The AAP too had promised to regularise all government jobs in Delhi but has made little headway in the matter in the capital, where it has been in power since 2015. As of 2019-20, Punjab’s unemployment rate of 7.4 per cent is higher than the national average of 4.8 per cent.
Chaman Lal, retired head of the department of Hindi at Punjabi University here, said: “In 2014, even a feudal constituency like Patiala had elected the AAP’s Dharmavira Gandhi to the Lok Sabha. He defeated the Captain’s wife, Preneet Kaur. Gandhi may have turned against the AAP now, but his victory showed that given a viable alternative, even a conservative place like this is willing to reject traditional loyalties.”
The Congress has fielded former mayor Vishnu Sharma. Chand likes him but complained that municipal staff harassed street vendors like him.
“They keep forcing us to shift our place of sale. How many times can we shift and how much bribe can we pay? The AAP will end this arrogance,” he said.
Chand and his fellow street vendors see AAP candidate Ajitpal Kohli — a former Akali Dal mayor whose father and grandfather were Akali ministers — as a more accessible alternative.
At the Fountain Chowk nearby, workers of the AAP, Punjab Lok Congress and the Congress were waving flags. Except for the AAP workers, the rest identified themselves as day labourers hired to campaign.
“We don’t need to be paid to celebrate victory. Can’t you feel it?” the AAP squad’s leader, Sardar Pankaj Das, said.

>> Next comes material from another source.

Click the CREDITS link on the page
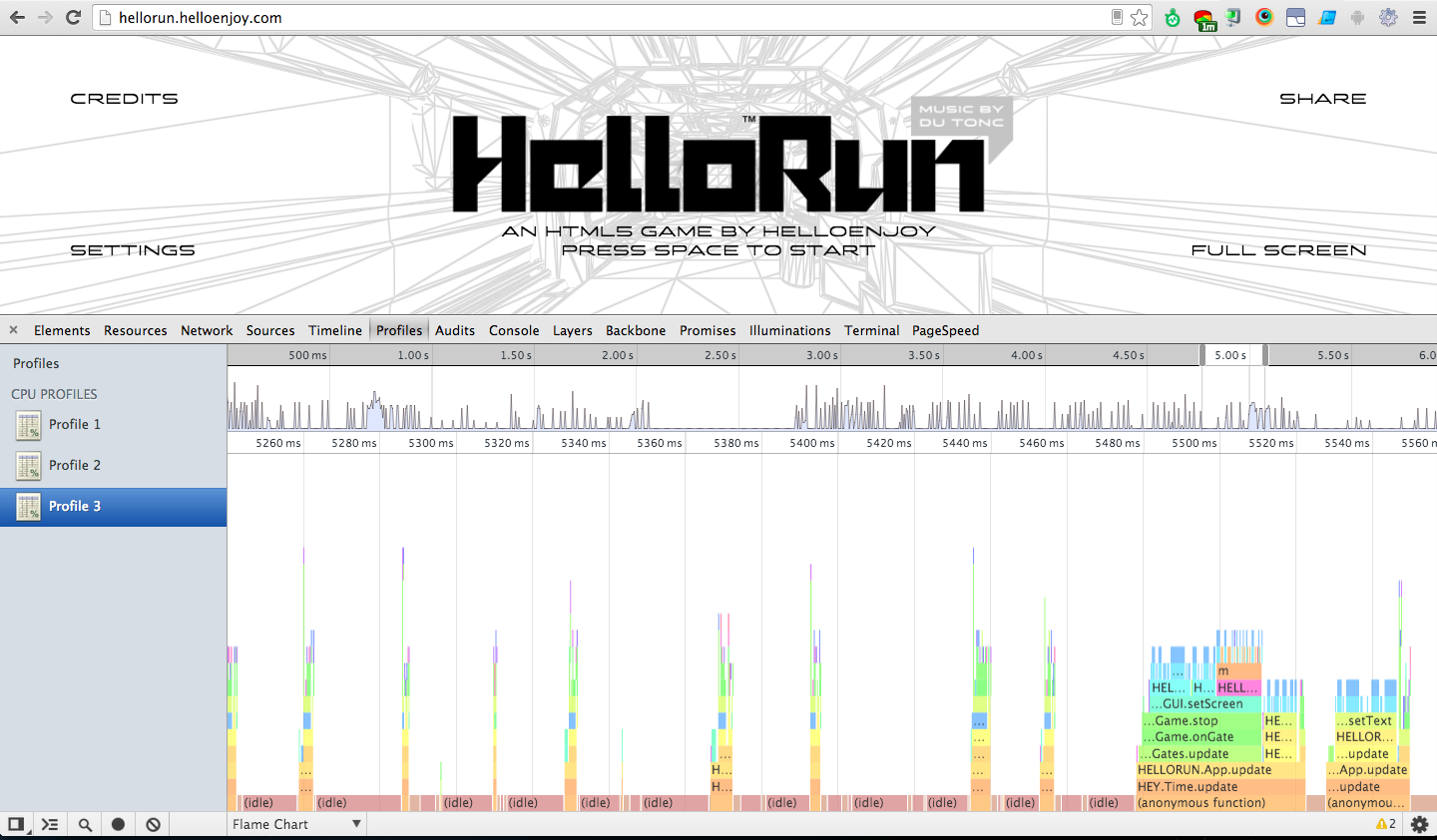The width and height of the screenshot is (1437, 840). pyautogui.click(x=124, y=99)
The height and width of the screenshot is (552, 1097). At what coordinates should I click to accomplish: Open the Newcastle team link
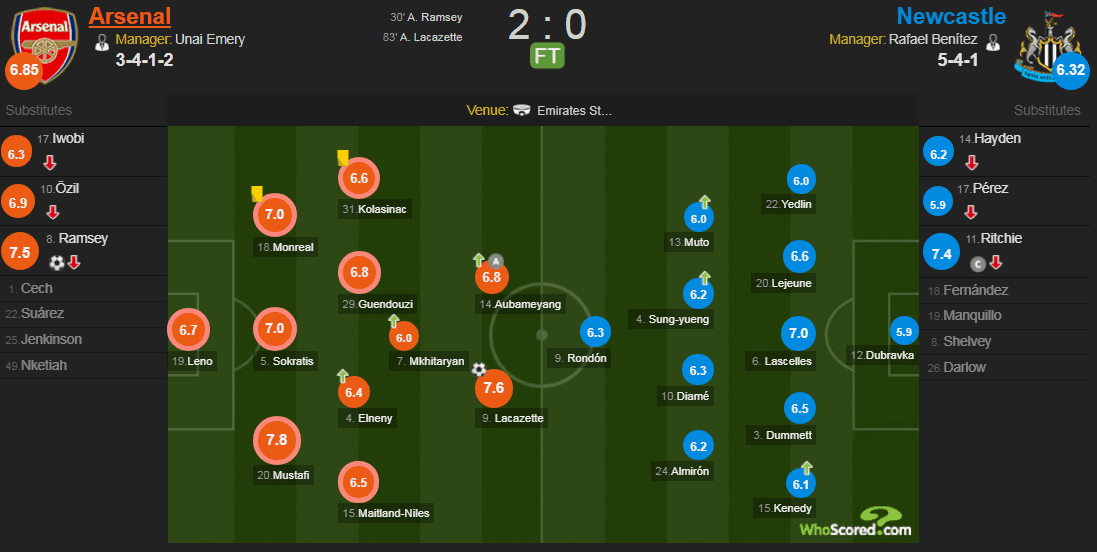click(x=951, y=16)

“The times are changing. We working people finally have a voice, a loud voice.”
Hawker Balwant Singh chimed in: “The farmers’ movement has taught us to question things. Channi may be our friend but we have not got answers from him. Once the AAP comes, we will question them as well.”

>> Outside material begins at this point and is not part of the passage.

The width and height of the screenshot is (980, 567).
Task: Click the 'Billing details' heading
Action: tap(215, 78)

Author Amandeep Sandhu said that in 2017, the AAP’s popularity had peaked a week before the polls, especially in the populous Malwa belt where Patiala is located, before the Congress regained ground.
“While the men posture and shout, the women will decide,” Sandhu explained.
“Unlike before, most women do not vote the way their men tell them to. (This has been true) for at least a decade now…. Last time, the women had decided that the Captain was their saviour.”
Sahajmeet, a guest teacher at Punjabi University, said she was yet to make up her mind fully.
“I used to vote for the candidate who was the most famous or most admired in the circles I used to frequent. But in the past few years, with the pandemic, the farmers’ protest and the question of equality of the genders — and with time on my hands, I had the chance to read extensively, which was simultaneously backed by experience —I had the chance to witness things up close,” she said.
“I’m leaning towards Nota (the none-of-the-above option) but I still have a lot of thinking to do in the next few days.”